SOMERVILLE, N.J. (CBSNewYork) -- Hope turned to disappointment inside a New Jersey courtroom on Thursday.

Lawyers for a man convicted of murder said new DNA testing proves he is innocent. However, prosecutors were not ready to say the man was wrongfully imprisoned, CBS 2's Tony Aiello reported.

Gerard Richardson entered court with a smile for his family and hope in his heart that he might walk free.

But it was not to be, much to his daughter's dismay.

"Sad, 'cause I really miss him.  I just wish this all was over with and he got his life back. That's it," Vivian Nash said.

Richardson has served almost 20 years for a murder he has always insisted he did not commit.

It happened in 1994. A battered body was found in a ditch off Old Stage Coach Road in Bernards. Her name was Monica Reyes. She occasionally sold drugs for Richardson, Aiello reported.
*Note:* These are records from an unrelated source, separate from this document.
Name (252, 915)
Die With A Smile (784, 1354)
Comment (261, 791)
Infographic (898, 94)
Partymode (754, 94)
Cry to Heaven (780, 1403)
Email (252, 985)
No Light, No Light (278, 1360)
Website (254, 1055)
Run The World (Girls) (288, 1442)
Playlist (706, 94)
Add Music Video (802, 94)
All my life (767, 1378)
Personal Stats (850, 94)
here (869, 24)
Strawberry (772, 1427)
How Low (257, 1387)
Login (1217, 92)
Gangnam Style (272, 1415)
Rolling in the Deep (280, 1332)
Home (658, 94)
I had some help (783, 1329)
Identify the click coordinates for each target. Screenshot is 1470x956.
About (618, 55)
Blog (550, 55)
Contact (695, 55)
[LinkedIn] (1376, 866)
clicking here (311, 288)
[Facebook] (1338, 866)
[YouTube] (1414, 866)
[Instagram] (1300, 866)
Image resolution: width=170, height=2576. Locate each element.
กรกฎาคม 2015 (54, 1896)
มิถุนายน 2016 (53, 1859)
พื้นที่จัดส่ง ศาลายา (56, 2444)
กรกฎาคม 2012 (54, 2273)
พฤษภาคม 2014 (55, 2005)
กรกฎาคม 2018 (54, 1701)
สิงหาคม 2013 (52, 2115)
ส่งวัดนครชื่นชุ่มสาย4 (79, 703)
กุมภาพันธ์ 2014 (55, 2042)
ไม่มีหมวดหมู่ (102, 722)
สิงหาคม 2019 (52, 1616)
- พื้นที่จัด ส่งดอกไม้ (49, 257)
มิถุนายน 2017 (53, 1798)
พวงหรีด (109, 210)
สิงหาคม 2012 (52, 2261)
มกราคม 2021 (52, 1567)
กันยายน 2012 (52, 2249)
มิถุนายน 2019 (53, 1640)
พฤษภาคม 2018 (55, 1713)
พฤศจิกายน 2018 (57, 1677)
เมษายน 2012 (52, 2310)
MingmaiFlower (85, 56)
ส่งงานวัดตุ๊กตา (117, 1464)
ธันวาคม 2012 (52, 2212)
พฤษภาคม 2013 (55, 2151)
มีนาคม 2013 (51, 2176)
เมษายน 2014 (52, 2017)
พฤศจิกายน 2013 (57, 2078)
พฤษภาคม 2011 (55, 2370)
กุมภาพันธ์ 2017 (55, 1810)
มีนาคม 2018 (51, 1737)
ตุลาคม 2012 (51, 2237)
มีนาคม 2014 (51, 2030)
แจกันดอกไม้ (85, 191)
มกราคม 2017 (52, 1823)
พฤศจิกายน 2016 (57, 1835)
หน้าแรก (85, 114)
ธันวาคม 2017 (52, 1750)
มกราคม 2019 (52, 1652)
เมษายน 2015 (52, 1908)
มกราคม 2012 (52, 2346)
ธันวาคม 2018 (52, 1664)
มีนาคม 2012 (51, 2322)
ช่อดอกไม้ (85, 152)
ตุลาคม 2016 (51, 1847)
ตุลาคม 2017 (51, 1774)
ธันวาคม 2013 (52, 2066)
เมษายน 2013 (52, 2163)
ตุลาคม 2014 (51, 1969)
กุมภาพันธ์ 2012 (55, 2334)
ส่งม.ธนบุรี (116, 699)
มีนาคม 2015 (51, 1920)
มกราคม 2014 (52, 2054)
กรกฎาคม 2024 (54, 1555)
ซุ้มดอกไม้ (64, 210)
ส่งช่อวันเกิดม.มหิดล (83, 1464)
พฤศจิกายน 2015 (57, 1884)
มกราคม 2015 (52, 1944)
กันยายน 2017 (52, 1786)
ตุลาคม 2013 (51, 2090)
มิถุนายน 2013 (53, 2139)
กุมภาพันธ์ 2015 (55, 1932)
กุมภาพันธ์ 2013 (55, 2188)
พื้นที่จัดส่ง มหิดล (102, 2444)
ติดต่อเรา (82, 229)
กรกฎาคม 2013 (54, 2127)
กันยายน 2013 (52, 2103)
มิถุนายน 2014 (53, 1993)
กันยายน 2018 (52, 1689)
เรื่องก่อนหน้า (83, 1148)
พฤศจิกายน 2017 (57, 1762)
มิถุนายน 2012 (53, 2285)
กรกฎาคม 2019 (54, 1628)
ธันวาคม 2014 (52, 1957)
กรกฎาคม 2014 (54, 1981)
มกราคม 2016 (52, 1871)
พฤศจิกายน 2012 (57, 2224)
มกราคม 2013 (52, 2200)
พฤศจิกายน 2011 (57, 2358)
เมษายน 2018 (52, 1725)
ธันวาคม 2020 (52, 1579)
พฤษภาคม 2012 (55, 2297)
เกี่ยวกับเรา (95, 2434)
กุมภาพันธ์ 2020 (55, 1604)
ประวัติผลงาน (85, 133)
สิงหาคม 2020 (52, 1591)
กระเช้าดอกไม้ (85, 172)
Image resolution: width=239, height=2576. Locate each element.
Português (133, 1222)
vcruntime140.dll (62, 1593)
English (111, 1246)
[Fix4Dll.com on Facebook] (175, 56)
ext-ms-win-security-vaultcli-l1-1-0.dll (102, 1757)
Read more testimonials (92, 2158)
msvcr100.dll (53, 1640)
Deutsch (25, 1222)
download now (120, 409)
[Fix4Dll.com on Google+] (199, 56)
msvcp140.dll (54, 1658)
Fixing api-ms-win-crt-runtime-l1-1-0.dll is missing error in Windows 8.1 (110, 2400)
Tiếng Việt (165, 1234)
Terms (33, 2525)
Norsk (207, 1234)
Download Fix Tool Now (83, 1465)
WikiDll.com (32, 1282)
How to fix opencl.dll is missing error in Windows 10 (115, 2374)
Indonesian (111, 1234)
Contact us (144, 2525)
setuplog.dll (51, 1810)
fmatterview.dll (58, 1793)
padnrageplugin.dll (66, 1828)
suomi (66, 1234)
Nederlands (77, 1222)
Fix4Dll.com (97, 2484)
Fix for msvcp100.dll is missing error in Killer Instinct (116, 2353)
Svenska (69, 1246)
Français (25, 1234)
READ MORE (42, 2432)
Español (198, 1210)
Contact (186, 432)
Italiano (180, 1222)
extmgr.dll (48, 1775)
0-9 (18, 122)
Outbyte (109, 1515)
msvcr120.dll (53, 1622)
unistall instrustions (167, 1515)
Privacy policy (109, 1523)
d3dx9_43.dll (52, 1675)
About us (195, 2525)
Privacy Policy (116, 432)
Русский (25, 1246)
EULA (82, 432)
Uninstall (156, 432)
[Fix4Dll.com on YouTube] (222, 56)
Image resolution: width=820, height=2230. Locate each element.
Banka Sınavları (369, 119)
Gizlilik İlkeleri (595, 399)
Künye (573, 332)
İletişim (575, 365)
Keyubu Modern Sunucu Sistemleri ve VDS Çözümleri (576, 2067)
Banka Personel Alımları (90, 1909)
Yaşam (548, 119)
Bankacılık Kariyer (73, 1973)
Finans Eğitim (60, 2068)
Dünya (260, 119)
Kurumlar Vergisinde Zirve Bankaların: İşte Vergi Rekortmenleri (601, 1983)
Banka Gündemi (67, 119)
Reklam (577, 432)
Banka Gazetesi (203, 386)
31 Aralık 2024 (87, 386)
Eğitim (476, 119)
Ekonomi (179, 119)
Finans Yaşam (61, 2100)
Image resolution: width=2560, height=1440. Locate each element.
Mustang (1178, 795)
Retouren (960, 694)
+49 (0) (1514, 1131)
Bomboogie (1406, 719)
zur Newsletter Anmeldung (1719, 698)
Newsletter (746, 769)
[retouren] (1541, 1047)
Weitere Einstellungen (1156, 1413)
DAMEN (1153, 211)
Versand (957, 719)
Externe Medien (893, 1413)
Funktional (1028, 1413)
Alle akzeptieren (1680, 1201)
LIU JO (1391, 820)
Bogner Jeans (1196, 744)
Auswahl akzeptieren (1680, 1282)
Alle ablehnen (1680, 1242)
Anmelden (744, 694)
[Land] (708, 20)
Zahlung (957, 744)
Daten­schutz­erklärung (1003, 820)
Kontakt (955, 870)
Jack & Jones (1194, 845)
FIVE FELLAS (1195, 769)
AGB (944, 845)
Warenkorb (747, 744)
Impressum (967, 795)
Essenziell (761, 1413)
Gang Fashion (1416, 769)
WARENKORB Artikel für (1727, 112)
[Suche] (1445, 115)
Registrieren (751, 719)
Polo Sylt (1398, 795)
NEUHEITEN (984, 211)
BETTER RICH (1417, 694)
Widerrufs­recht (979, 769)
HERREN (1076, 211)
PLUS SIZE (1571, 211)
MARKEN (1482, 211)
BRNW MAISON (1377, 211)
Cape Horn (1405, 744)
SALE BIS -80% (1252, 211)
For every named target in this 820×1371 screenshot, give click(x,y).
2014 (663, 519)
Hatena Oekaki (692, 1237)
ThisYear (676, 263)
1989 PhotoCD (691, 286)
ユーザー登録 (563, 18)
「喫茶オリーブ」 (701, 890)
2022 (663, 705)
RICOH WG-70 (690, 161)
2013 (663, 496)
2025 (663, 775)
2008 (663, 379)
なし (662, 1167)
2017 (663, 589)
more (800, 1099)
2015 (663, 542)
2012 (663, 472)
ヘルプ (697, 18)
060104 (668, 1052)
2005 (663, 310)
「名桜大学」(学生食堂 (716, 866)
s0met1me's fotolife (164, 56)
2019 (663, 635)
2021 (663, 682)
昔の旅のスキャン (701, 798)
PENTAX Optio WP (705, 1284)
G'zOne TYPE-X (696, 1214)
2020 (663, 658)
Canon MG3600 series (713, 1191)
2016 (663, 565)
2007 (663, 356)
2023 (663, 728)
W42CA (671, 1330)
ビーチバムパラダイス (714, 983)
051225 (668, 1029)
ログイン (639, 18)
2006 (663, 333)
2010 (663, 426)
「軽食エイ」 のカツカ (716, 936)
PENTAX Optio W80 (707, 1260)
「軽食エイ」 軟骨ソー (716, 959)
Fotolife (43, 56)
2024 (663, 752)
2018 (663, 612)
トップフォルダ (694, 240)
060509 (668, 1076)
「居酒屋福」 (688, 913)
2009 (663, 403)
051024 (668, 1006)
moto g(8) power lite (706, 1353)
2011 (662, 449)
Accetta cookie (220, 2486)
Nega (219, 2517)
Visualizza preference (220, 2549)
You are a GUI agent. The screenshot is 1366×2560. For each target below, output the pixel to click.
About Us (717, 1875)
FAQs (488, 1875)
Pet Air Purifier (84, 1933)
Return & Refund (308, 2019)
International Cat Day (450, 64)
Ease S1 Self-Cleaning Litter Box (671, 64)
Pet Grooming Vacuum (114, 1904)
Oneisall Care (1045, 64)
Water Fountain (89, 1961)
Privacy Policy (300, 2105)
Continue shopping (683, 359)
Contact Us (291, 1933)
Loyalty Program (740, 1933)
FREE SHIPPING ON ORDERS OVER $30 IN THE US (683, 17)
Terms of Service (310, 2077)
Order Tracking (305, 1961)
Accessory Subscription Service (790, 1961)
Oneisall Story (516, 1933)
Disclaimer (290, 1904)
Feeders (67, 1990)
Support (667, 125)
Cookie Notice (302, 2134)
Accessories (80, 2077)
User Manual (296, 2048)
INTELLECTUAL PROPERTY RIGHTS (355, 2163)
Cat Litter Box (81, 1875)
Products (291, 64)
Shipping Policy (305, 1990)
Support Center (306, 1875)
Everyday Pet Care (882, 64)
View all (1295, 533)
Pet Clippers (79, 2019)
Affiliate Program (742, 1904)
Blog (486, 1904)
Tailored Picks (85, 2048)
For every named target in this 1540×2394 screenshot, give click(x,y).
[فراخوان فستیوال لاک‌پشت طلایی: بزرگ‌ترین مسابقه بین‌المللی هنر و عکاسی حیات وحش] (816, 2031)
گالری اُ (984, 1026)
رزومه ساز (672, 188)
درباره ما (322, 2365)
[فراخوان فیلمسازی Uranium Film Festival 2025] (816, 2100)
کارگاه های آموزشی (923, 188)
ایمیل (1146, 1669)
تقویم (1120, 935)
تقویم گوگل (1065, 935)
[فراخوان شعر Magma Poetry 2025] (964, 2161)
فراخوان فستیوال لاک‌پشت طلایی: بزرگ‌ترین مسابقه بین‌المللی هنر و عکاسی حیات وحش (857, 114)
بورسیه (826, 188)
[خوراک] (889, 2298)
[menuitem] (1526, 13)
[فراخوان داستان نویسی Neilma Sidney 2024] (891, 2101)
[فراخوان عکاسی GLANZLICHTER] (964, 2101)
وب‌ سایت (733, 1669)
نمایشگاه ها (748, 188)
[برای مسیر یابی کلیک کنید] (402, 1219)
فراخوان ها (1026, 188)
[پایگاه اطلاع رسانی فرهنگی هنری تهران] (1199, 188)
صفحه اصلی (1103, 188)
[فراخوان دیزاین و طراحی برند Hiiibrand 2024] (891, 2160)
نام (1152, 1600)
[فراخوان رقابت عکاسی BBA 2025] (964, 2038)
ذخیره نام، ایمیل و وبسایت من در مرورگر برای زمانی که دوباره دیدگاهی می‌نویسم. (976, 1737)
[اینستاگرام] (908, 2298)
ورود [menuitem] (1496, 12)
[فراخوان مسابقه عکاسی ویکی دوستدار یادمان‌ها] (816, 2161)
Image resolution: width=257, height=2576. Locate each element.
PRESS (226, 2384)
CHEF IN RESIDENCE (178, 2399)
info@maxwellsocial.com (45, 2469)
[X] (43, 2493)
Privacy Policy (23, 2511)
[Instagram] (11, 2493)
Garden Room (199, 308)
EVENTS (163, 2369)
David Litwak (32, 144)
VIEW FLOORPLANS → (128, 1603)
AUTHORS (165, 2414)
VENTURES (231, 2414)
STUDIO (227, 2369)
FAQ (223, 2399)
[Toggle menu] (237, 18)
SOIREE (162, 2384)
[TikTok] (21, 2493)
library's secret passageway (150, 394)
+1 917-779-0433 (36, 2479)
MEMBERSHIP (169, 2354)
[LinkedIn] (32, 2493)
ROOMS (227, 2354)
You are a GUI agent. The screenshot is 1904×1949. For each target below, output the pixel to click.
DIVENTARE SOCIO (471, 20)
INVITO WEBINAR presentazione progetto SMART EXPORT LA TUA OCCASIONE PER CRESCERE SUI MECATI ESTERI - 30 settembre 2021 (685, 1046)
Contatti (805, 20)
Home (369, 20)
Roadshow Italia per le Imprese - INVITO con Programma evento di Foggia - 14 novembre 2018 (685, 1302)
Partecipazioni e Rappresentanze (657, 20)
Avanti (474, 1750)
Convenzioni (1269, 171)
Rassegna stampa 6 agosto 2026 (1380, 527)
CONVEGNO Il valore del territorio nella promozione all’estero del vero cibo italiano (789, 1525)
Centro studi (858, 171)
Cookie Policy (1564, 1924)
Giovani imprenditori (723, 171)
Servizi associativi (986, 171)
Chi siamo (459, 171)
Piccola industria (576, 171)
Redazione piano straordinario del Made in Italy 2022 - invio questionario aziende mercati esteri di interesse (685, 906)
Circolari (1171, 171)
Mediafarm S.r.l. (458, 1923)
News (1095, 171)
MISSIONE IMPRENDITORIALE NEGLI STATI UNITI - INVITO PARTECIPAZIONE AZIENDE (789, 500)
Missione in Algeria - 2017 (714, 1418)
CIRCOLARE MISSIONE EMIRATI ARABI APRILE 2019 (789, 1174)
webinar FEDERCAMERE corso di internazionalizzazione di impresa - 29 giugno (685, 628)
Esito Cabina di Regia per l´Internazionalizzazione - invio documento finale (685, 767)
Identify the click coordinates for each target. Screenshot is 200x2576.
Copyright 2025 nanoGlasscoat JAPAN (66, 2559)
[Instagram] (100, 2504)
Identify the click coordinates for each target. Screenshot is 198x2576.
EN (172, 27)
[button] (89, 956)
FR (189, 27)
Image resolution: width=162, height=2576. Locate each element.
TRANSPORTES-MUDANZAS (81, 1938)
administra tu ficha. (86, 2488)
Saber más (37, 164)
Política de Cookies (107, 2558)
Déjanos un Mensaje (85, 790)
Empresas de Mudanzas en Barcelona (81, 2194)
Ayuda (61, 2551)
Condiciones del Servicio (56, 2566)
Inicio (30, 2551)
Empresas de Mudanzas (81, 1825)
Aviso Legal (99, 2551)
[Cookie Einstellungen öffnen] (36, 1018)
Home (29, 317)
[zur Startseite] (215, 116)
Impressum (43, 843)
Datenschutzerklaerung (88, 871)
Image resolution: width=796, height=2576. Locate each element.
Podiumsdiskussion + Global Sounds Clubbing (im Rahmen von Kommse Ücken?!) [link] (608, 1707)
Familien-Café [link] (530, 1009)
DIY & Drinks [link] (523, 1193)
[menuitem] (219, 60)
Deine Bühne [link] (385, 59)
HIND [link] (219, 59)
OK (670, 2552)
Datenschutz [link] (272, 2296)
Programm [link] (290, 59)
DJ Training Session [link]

At trial, bite mark expert Ira Titunik testified that a bite mark on the victim's back was made by Gerard Richardson.

The defense expert disagreed but the jury convicted.

"He stated on the day of his sentencing 'I will never confess to what I didn't do,'" said Kevin Richardson, Gerard's brother.

Now years later a DNA test using new technology found the saliva taken from the bite mark did not come from Gerard Richardson.

"It was left by the person who killed her, and we have robust reliable DNA evidence that established a full profile that shows that person is not Gerard Richardson. This conviction cannot stand," said Vanessa Potkin of The Innocence Project.

On Thursday, Potkin asked a judge to toss the conviction, arguing that not only does the DNA point to someone else; the bite mark analysis is now viewed with suspicion by many in the legal field.

But prosecutor Tim Van Hise said not so fast.

"It's not as simple as counsel would have this court believe," Van Hise said.

Van Hise made clear he still believes Gerard Richardson is guilty. He said he will defend the bite mark analysis and will argue the DNA on the victim could have come from an accomplice.

Judge John Pursel clearly feels the case against Gerard Richardson is now very weak, but he gave the prosecutor 30 days to convince him otherwise.

The judge asked the defense if Gerard Richardson would make a bail application, a clear indication he is troubled by the case, Aiello reported.